Then he picked the bottle up as if he'd never seen it before and studied the label carefully. 'I do not know this type before. It is good,; a?'
I shrugged. 'Don't know it myself.' Though at more than three quid for a half bottle it had ruddy well better be good.
He waved the bottle at me. 'You like some in the coffee?'
'Well…' What do you say? The small eyes looked at me yearningly.
He said quickly, 'I don't drink in the afternoon. But just once, to, try it, ja?'
He had the cap unscrewed. Silently, I held out my mug and he shook, rather than poured, a tot in. Then turned his back to me so that, maybe by accident, I couldn't see how much he gave himself.
'Skol.'He lifted the mug and took a gulp, and smiled easily. 'Is good, ja?'
'Yes, sure.' A car stopped somewhere outside – a rare enough noise in that street for him to hear it and pause.
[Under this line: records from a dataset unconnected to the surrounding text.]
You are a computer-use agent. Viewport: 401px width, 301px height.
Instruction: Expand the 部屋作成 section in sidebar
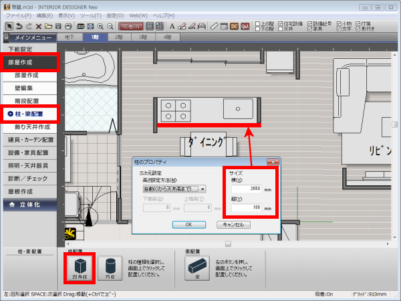click(x=27, y=62)
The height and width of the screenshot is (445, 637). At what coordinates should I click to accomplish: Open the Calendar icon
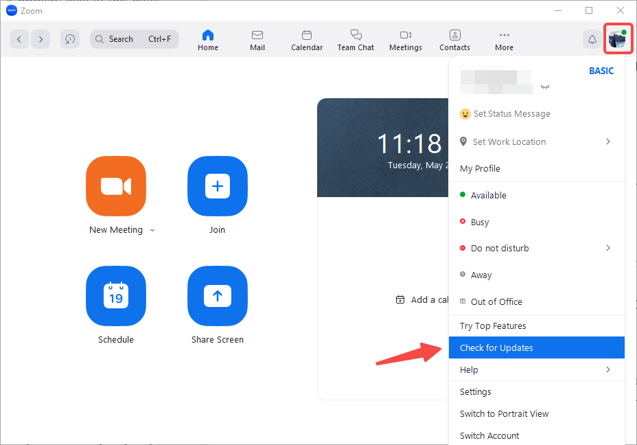306,39
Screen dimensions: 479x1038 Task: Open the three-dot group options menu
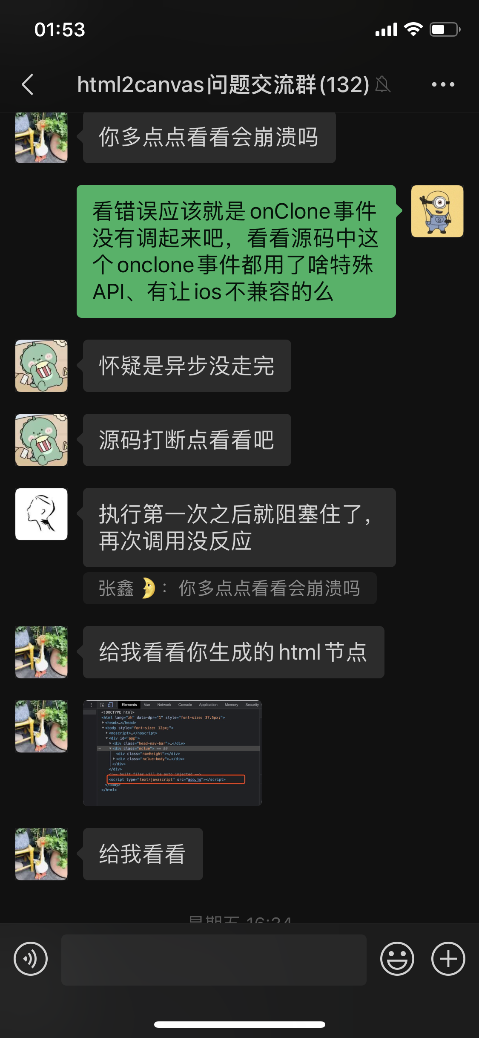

But he didn't go to look. I sipped on; he gulped.
Then I asked, 'You ever heard of something called H and Thornton?'
He had. He gave another jerk, then buried his face in the mug, and came up with a carefully thoughtful expression. 'You say what?'
'H and Thornton. I think they're a firm of solicitors, or maybe ship surveyors or something.'
Now he was looking genuinely puzzled. He shook his head. 'No, I do not know them. No.'
Hell. I'd had him and I'd lost him, but I didn't know how or where.
Then feet came galloping down the corridor – young feet. There was the briefest of knocks on the door, it slammed open, and she came straight in – and not to wish me a Merry Christmas.
She was young, tall, blonde, and she might have quite a figure under the dark blue anorak and black ski pants. Right now, she just stood and stared fiercely at me, flushed and panting slightly and with the funny little white student cap on her head knocked sideways.
'What are you doing here?1 'Having a quiet cup of coffee with Herr Nygaard.'
She glared suspiciously around, then spotted the whisky. 'Did you bring this?'
I nodded.
'It is not good for him!' For a moment I thought she was going to heave it through the window – and so did he. I've never seen anybody look so simply horrified.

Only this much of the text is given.